* [WHAT TO PRODUCE] Reproduce only this range: the line holding "Task: Open the snippets star library tab" through the last line of the data below, both included, exactly, with no pictures.

____

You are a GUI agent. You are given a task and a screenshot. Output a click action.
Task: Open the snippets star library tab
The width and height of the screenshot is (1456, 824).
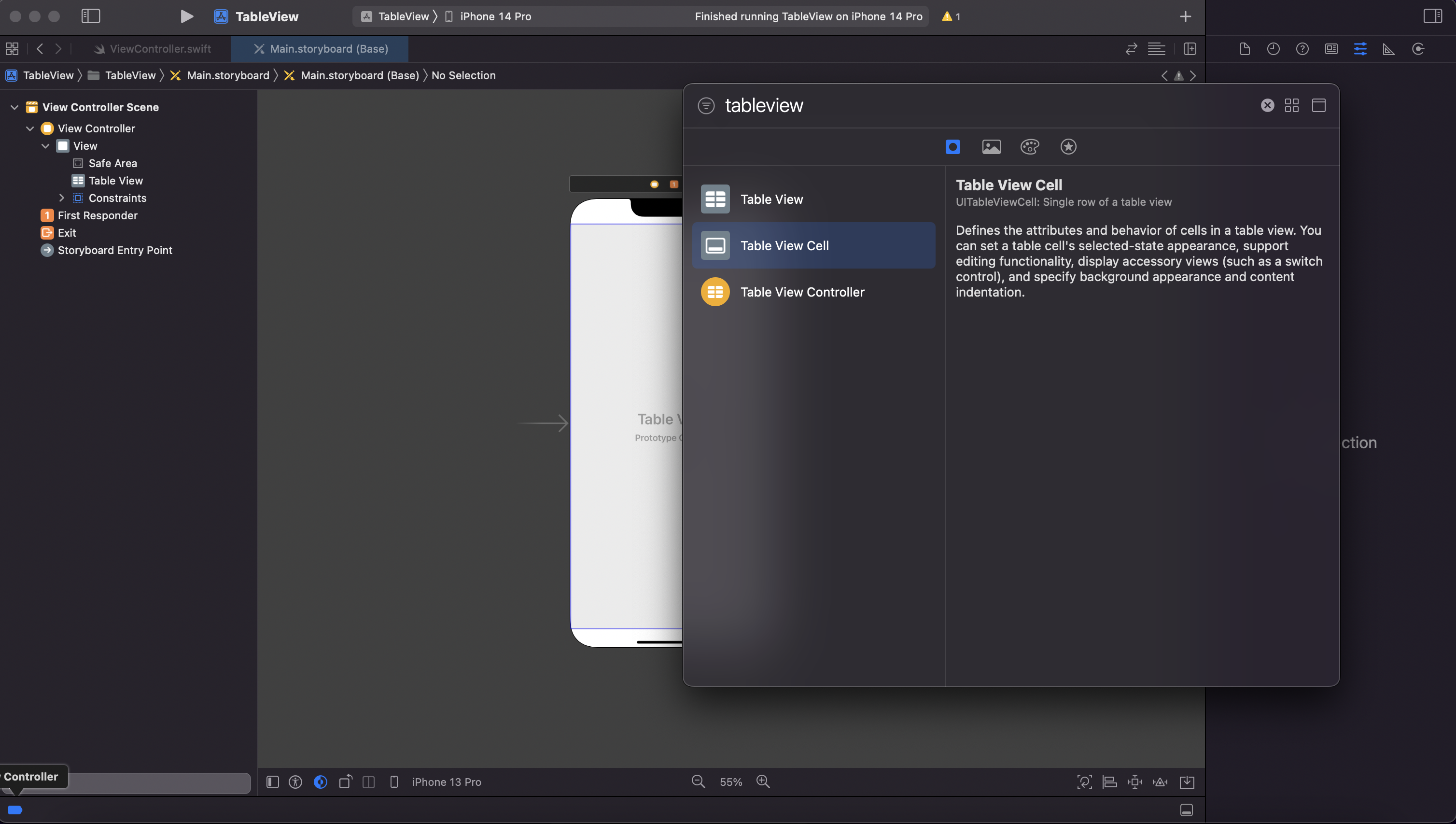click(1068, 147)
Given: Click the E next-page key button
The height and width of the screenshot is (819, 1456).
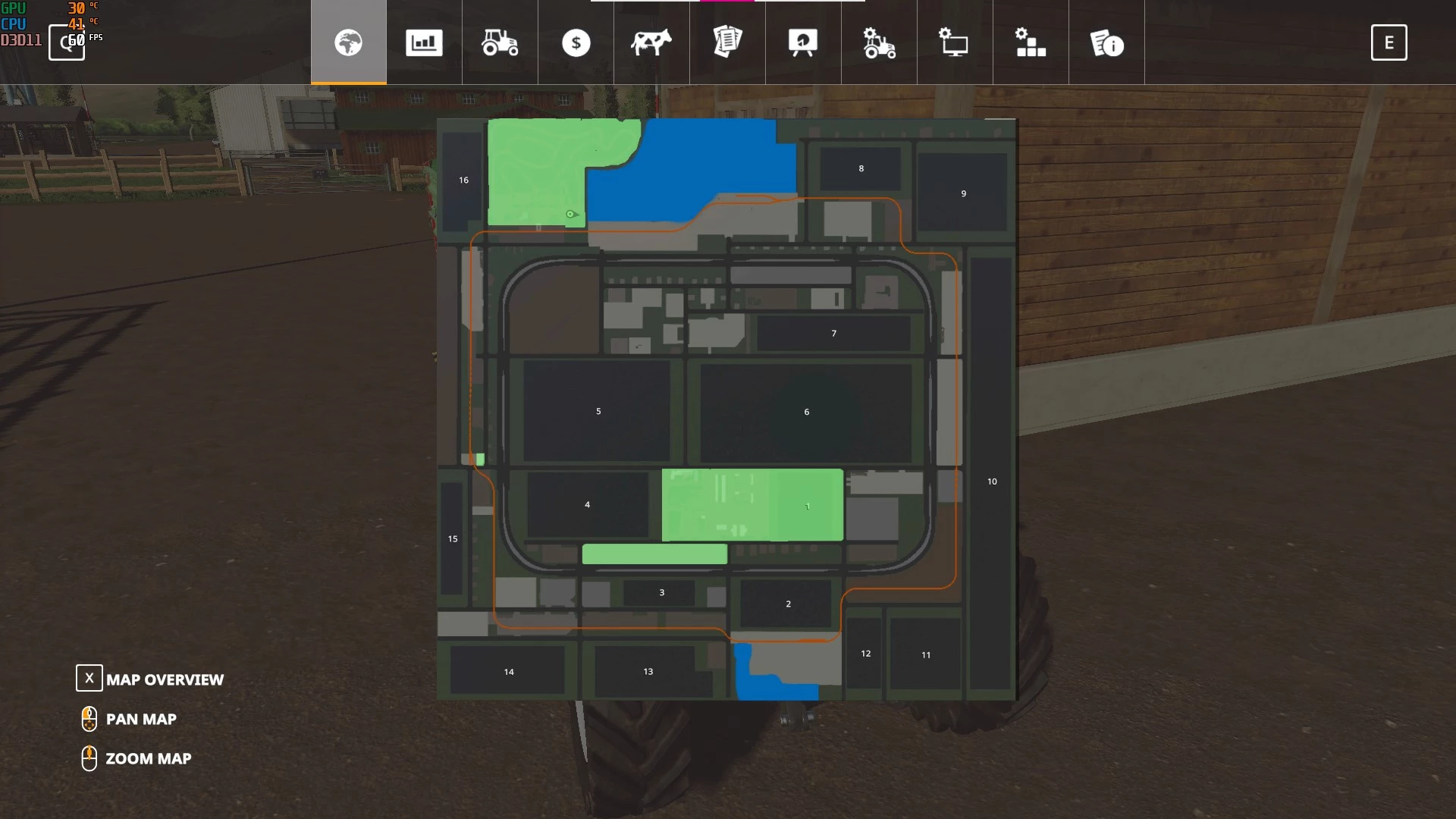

____

* [EXERCISE OUTPUT]
Task: Open the snippets star library tab
The width and height of the screenshot is (1456, 824).
click(1068, 147)
Given: Click the E next-page key button
The height and width of the screenshot is (819, 1456).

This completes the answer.